Di atas Mercusuar Tanjung Baron, saya menjajal pengalaman baru dalam menikmati wisata laut. Rasanya begitu fantastis. Saya merasakan nuansa baru dari petualangan alam laut yang merupakan kombinasi antara uji adrenalin dan rasa keingintahuan pada sesuatu yang belum pernah saya jajal sebelumnya.
Kemasyuran keindahan alam laut pantai selatan di Gunung Kidul, Yogyakarta saya pikir tidak perlu diragukan lagi. Biru lautnya, gemuruh ombaknya, pasirnya, hingga hasil tangkapan para nelayannya selalu menjadi daya tarik ribuan pengunjung. Berenang, berselancar dan bermain pasir menjadi ritual yang tidak pernah terlewatkan. Namun pernahkah Anda membayangkan menikmati keindahan laut dari perspektif yang berbeda? Pernahkah Anda menikmati wisata alam laut dari ketinggian 40 meter?
Berawal dari buku karangan Enid Blyton, Lima Sekawan (The Famous Five), saya bermimpi untuk melakukan petualangan seperti Julian, Dick, Anne, George dan anjing mereka, Timmy. Petualangan yang melibatkan banyak misteri dan teka-teki. Petualangan tentang penjelajahan bangunan-bangunan kuno yang mungkin menjadi tempat persembunyian harta karun atau menjadi sarang para pencuri.
Salah satu cerita favorit saya adalah petualangan yang melibatkan mercusuar sebagai latarnya. Enid menuliskannya sedemikian rupa sehingga membuat saya terobsesi, bagaimanakah sensasinya saat memanjat bangunan yang menjulang di tepian laut itu?
Termakan oleh bumbu-bumbu misterius dalam cerita, Enid pun berhasil membangkitkan jiwa petualangan saya. Dari sinilah saya mulai bermimpi ingin mendatangi salah satu mercusuar dan menjajal keseruan petualangan seperti Julian dan kawan-kawan.

### Soal
Sambung kutipan tentang Mercusuar Tanjung Baron di atas, mulai setelah kalimat terakhirnya. Data di bawah ini merupakan bahan yang terpisah dari kutipan tentang Mercusuar Tanjung Baron.

### Data Tersaji
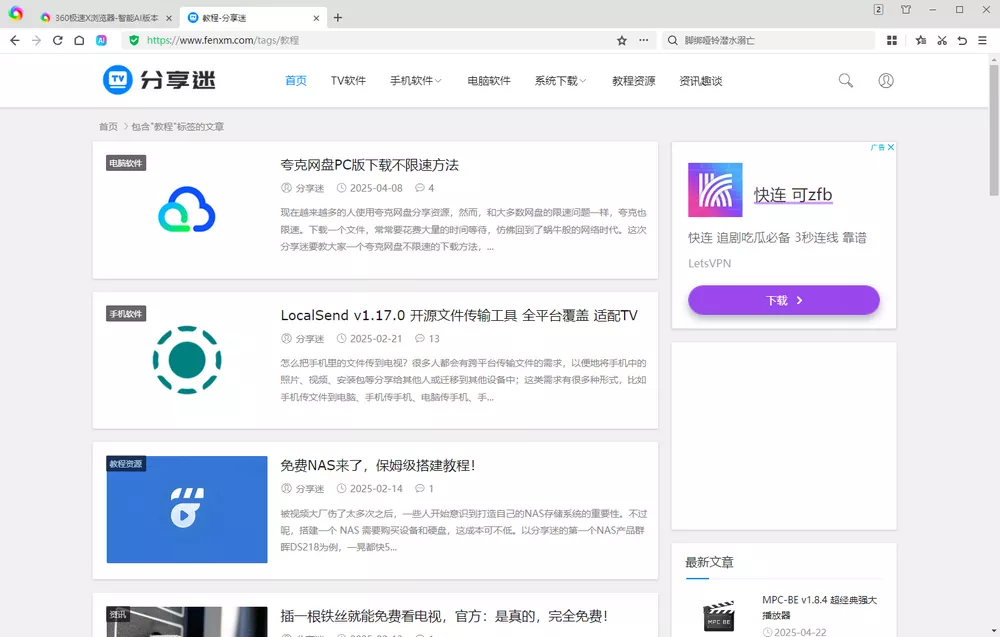Viewport: 1000px width, 637px height.
Task: Open the browser hamburger menu
Action: tap(984, 41)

### Jawaban Latihan
UNTUK mewujudkan petualangan itu, saya mengunjungi mercusuar yang baru-baru ini dibangun di semenanjung Pantai Baron. Pagi itu, saya mendatangi Pantai Baron dan mulai menyusur jalan untuk memulai petualangan.
Ada dua jalur yang dapat ditempuh untuk sampai ke mercusuar itu, pertama jalur yang mengharuskan kita mendaki dan yang kedua, jalur yang dapat membawa kita langsung ke depan mercusuar dengan cara berkendara. Namun dalam perjalanan ini, saya memilih untuk memarkir kendaraan di pantai dan berjalan melalui jalur pendakian. Rasanya tak seru jika petualangan ini musti ditempuh cepat-cepat, apalagi dengan berkendara.
Nafas saya sedikit tersengal saat meniti jalanan yang menanjak itu. Saya sepakat. Meskipun cenderung lambat, menempuh jalur pendakian ini memang lebih seru dan menyenangkan.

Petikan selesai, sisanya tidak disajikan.